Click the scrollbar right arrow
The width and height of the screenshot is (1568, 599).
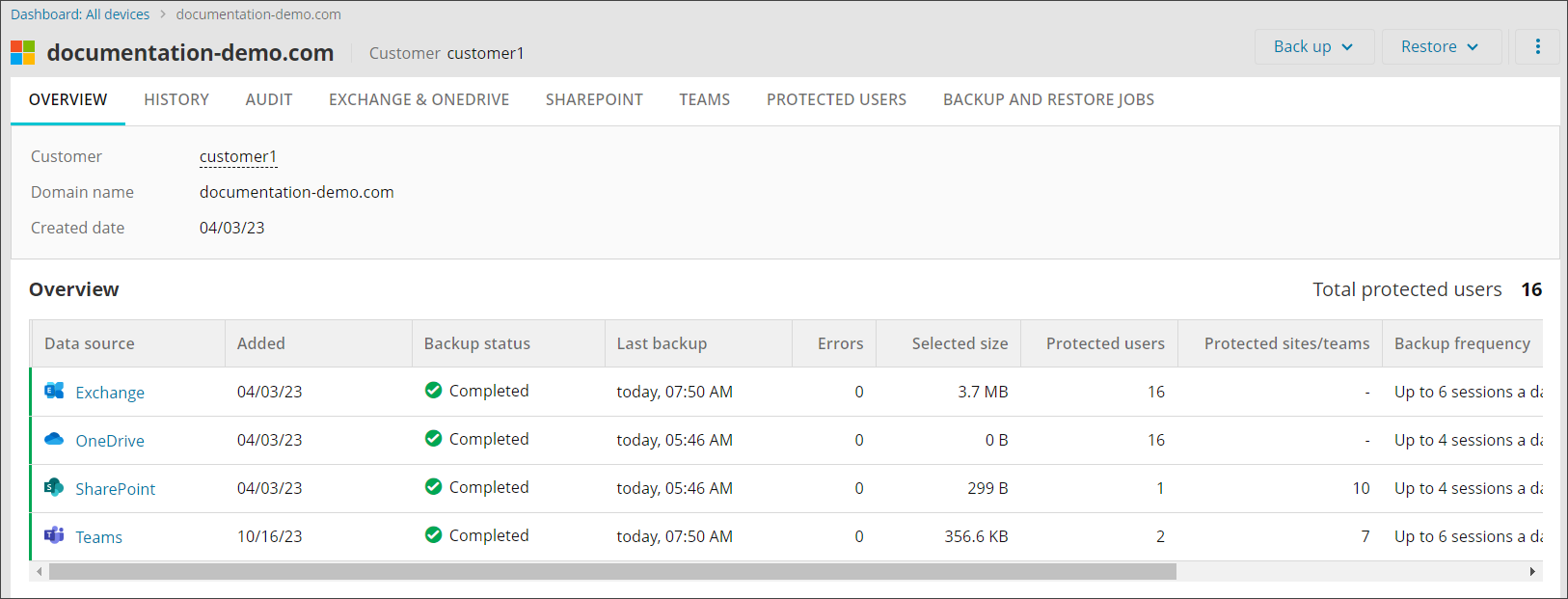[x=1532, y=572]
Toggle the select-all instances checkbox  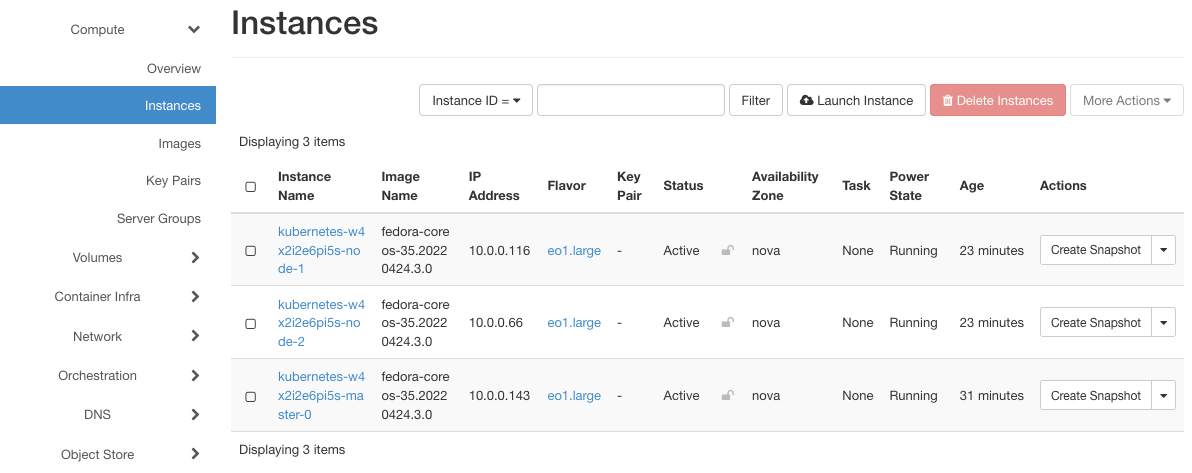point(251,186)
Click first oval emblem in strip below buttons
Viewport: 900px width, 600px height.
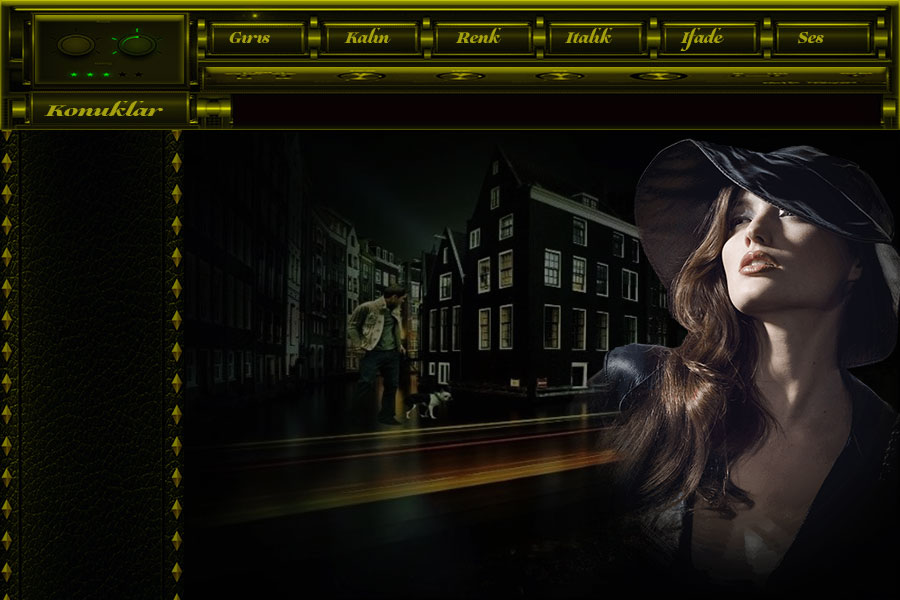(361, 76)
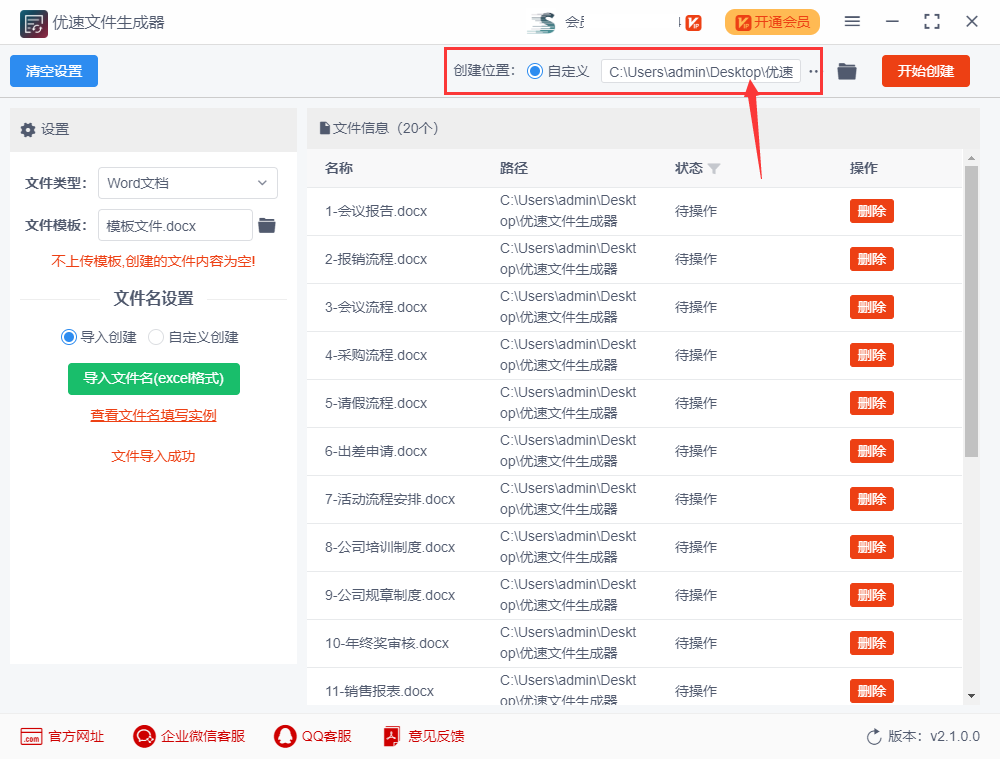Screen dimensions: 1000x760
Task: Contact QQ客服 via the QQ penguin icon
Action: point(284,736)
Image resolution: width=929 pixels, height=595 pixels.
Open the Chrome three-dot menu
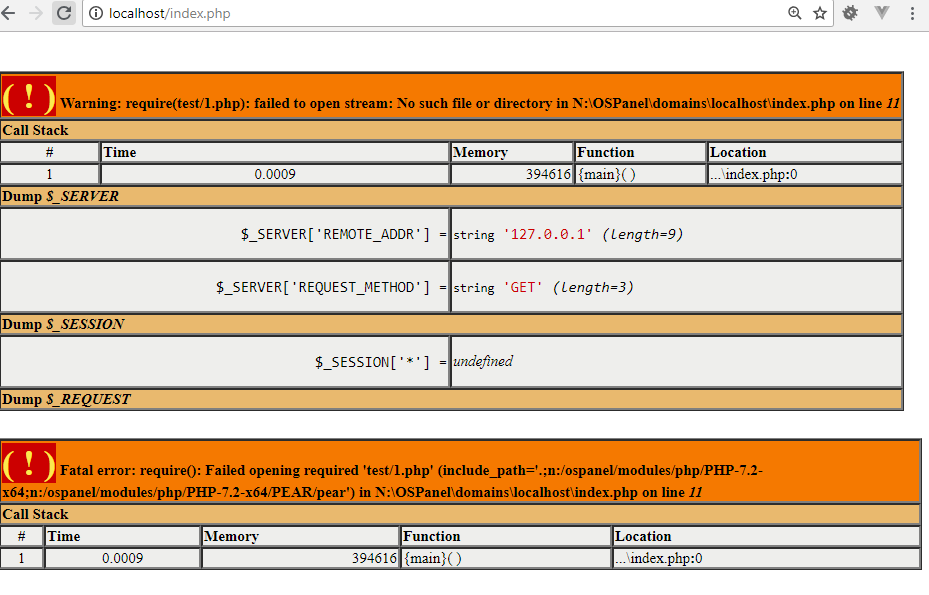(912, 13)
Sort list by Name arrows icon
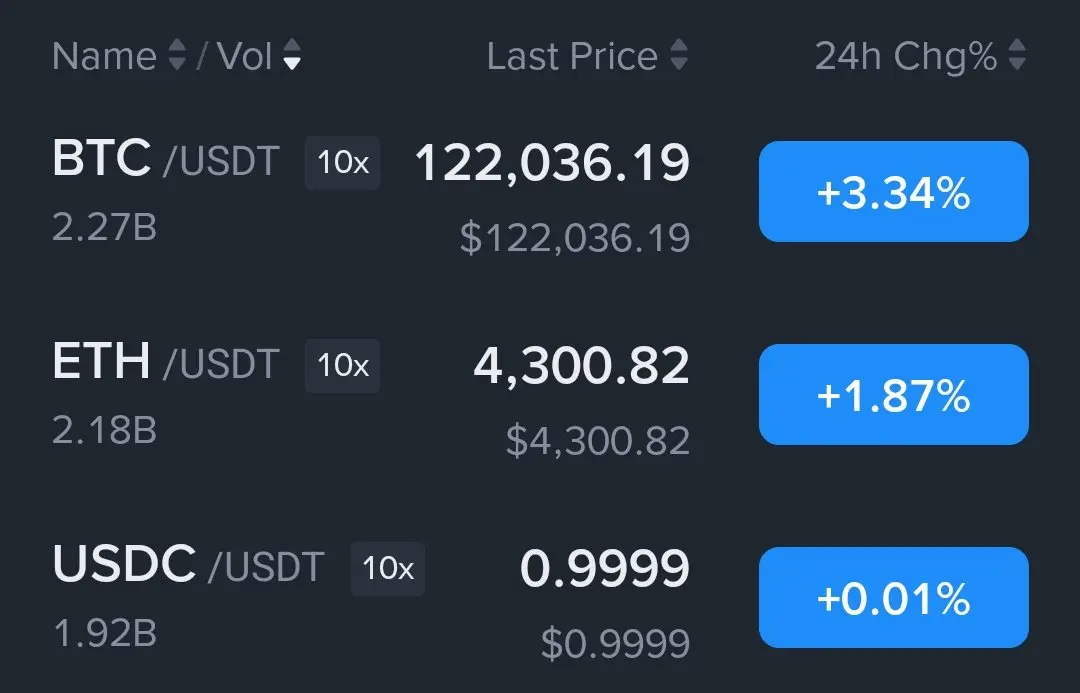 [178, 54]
- - - -
§ Task statement:
Copy out the entries word for word, from the line containing "Image resolution: width=929" down through the last entry, leaving out the pictures.

§ Exercise response:
Image resolution: width=929 pixels, height=595 pixels.
Open the Chrome three-dot menu
(912, 13)
Sort list by Name arrows icon
 [178, 54]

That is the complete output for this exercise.